No, sorry. This is just plain daft! "Anna" (Jessie Buckley) is living with "Ryan" (Jeremy Allen White) having got their certificate. What certificate? Well it's one that certifies that they are a love match! She was a teacher, but is now job hunting - so when an opportunity to work at the very facility that empowered their affection comes up, she heads straight to the office of boss "Duncan" (Luke Wilson) where she insists she would be great at "training" the couples who come to have their own relationships finessed and evaluated so they, too, can be verified. She is duly employed and paired with the inspirational and charismatic "Amir" (Riz Ahmed) - who clearly has his own secret to keep, too! What now ensues just lacks any sense of credibility and, for me, any attempts at satire just fell flat, quickly. The tests are fun, though. In a room where all are clad in just their smalls, "Rob" (Christian Meer) has to quite literally sniff out his girlfriend whilst keeping his eyes closed; another sees people charged with keeping eye contact whilst immersed in ten foot of cold water - presumably more preoccupied with not literally drowning in a sea of love! The coup-de-grasses? Well that's the crunch time when they wrench one of your fingernails - don't worry, you get to choose which one - from each person's hand then insert them into a microwave-oven looking gadget that looks like a cast-off from "Space 1999" before it announces - 0%, 50% or the dreamt for 100% - and that's bliss!. The point of all this being that it could end divorce and unhappy marriages for ever. Once in love, always in love...! Hmmm? Buckley reminds us, occasionally, that she has a fine singing voice and Ahmed is easy enough on the eye (reductive, I know - but we really don't have much else) but the story is just ridiculous, and that grown up adults would ever treat with such preposterous scenarios is just too far-fetched. It's not in anyway a comedy, and the predictable romantic elements come with way too much physical, collateral, damage. It is even almost earnest at times and after half an hour I realised why I was watching this in a cinema by myself. Nice to hear a bit of Alison Moyet on big screen sound, but that's about the height of this. He really needs to get his car window fixed, too!

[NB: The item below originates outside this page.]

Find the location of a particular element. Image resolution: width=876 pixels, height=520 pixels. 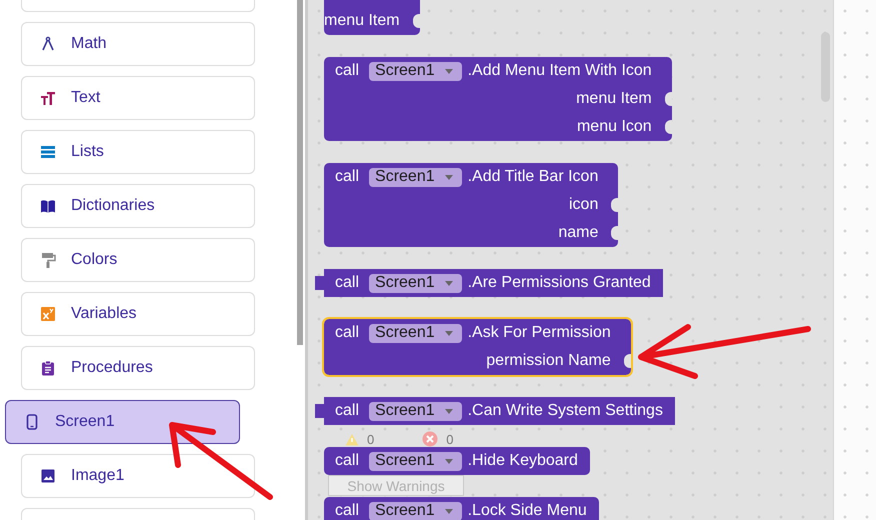

input-label: permission Name is located at coordinates (548, 361).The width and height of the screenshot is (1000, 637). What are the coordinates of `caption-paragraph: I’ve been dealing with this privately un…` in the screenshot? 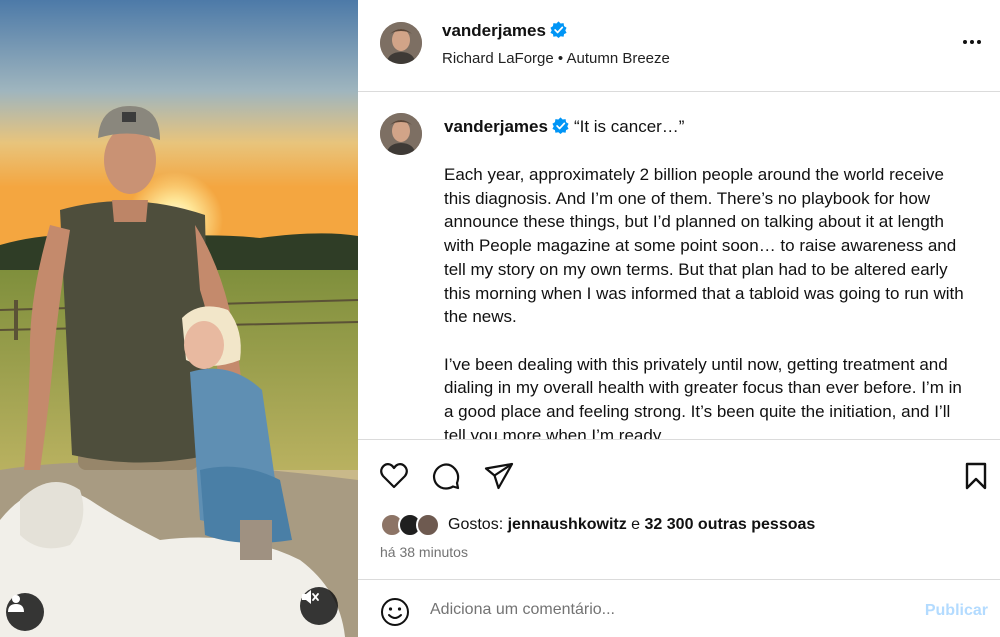 It's located at (703, 396).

Reviewed by natmavila6 / 10
Love Hurts, Literally
"Fingernails" is a film that tries to grasp the complexities of love with a literal, and somewhat bizarre, twist. The premise of a test, requiring the sacrifice of a fingernail to determine true love, is as intriguing as it is absurd. This oddball concept, though, is the backbone of a narrative that oscillates between deep introspection and sheer melodrama.
The film shines in its portrayal of human emotions and the desperation to find and affirm love. The performances, especially by the lead actors, are commendable. They successfully navigate through a script that is at times heartfelt and at others, bordering on the ludicrous. The movie's exploration of love's multifaceted nature and the inherent loneliness in seeking its validation is thought-provoking. However, the plot meanders, often getting lost in its own philosophical musings and leaving viewers wondering if the narrative could have been tightened.
The visual storytelling in "Fingernails" is a mixed bag. Cinematography adeptly captures the sterile, clinical atmosphere of the Love Institute, juxtaposing it against the emotional turmoil of the characters. But the literal 'fingernail test' scenes are a bit too on the nose, almost comical, undermining the film's attempts at gravitas. The subplot involving Anna's relationship with Amir and the ensuing ethical and emotional dilemmas adds layers to the story but also muddles the central theme. The film's climax, intended to be a poignant resolution, feels rushed and somewhat unearned, leaving the audience with more questions than answers.
In conclusion, "Fingernails" is an ambitious film that gets points for originality but falters in execution. It's a movie that will make you think and cringe. It's not a masterpiece, but it's definitely not a nail-biter either - pun intended. For those who enjoy unconventional love stories with a touch of existential dread, this movie might just be a quirky addition to your watchlist.
Reviewed by spasticfreakshow6 / 10
they don't sell the premise well & it DRAGS
If this story had been well written, I'd have liked the leads together very much. Sadly, it was not well written. I'm a scifi geek and I normally can suspend disbelief and don't care about the science, nor the premise, all that much. In this case, the way this story is written, a five year old child would question the test. I agree with other reviewers that the fact that none of the film's own characters question it strains the disbelief several steps too far, particularly considering how low tech this particular method of this trope is portrayed here. Since most of the characters appear miserable (agree with 'bleak world'), it's extremely depressing and drags on so badly. I cannot imagine a GOOD reason to watch this film. Further, if a large number of people watched it together, say in a theater, I would suggest putting the group on suicide watch.